Get modification time of remote file over HTTP in Bash script

I'm creating a simple Bash script to extract the file modification time/date of a remote file via HTTP.

Example file: http://example.com/bar/example.pdf

Can this be done without downloading the actual file? If not, what's the best alternative?


Solution 1:

To be honest, not directly.

You will have to fetch data from the remote site to get information about the file. Usually this is done with a HEAD request, but some (most?) servers haven't implemented it correctly and deliver the whole file, just like doing a GET request. Assuming that you have curl installed:

curl -s -v -X HEAD http://foo.com/bar/baz.pdf 2>&1 | grep '^< Last-Modified:'

might give you what you want, but as said, it highly depends on the server.

Solution 2:

The server response does usually have Last-Modified field, you can check it without downloading the file.
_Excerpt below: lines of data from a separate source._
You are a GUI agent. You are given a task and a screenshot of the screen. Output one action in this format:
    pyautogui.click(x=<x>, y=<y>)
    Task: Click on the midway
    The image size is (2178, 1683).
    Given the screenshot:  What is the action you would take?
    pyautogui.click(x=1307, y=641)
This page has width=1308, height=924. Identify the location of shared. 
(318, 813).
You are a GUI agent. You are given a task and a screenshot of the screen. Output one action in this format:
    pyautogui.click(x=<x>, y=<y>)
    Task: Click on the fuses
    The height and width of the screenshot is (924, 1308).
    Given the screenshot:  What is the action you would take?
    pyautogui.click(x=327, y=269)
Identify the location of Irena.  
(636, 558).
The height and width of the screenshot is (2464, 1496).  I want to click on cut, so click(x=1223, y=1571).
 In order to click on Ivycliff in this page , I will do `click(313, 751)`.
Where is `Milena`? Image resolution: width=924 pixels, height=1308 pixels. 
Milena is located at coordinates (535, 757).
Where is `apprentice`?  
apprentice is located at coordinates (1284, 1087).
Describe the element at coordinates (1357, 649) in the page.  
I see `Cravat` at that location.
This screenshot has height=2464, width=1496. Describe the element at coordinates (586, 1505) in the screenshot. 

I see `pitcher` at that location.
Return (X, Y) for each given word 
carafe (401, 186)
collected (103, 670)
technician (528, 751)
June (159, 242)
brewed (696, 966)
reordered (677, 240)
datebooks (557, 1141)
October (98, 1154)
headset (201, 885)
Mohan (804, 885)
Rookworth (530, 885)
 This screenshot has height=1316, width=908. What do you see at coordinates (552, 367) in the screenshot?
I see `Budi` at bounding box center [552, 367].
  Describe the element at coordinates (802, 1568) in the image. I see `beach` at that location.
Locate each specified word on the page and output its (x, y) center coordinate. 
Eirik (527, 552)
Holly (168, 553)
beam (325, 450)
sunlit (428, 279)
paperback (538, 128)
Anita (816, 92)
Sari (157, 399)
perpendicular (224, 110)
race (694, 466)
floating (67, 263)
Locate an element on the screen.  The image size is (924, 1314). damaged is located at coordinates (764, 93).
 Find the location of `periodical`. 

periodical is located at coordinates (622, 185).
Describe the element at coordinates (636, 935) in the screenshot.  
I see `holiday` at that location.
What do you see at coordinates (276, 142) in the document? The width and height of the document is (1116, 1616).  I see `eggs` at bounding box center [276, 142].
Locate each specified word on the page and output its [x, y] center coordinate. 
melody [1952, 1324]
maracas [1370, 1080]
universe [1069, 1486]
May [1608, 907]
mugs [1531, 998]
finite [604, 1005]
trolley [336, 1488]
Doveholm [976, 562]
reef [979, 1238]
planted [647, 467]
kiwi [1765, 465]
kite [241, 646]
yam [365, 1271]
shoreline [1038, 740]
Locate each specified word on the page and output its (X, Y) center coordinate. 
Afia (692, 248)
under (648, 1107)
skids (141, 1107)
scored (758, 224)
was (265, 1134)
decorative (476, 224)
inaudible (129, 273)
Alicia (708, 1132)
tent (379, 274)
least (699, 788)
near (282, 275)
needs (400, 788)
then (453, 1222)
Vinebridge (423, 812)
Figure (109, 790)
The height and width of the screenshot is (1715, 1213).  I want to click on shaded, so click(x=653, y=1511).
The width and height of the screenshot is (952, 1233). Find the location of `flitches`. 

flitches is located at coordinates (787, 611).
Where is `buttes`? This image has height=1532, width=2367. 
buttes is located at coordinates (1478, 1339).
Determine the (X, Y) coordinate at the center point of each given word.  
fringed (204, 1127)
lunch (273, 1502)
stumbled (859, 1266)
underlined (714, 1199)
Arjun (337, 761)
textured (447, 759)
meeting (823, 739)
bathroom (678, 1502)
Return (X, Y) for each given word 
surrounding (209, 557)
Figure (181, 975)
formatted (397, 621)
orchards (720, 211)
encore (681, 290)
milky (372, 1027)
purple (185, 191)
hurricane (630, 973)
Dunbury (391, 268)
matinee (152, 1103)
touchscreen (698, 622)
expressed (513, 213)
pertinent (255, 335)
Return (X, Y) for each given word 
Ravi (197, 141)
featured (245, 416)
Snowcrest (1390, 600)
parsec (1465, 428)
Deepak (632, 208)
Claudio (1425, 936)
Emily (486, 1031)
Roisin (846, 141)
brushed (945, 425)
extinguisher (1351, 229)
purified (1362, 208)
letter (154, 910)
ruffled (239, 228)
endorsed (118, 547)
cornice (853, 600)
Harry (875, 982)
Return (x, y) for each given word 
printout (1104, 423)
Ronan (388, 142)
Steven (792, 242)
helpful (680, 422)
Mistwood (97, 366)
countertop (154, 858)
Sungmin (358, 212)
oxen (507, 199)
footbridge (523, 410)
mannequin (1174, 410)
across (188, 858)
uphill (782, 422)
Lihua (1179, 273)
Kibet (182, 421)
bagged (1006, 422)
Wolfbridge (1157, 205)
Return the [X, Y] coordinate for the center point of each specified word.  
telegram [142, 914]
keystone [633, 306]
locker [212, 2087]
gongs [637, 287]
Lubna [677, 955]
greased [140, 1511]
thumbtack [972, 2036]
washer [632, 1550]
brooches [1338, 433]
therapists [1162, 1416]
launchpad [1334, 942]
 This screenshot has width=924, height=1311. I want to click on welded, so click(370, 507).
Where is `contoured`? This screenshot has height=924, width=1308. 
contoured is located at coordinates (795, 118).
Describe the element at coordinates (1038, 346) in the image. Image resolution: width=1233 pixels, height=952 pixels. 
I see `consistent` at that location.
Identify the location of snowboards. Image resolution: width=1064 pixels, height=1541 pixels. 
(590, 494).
No need to use -X HEAD, there's a special option -I for that (the -s suppresses progress output):

curl -sI http://example.com/bar/example.pdf | grep -i Last-Modified

Also in my case there's no curl installed (I'm doing a script for an embedded device), just wget. The way with wget is:

wget --server-response --spider http://example.com/bar/example.pdf 2>&1 | grep -i Last-Modified

The --server-response prints headers, and the --spider option forces to not download pages, but rather check their existence.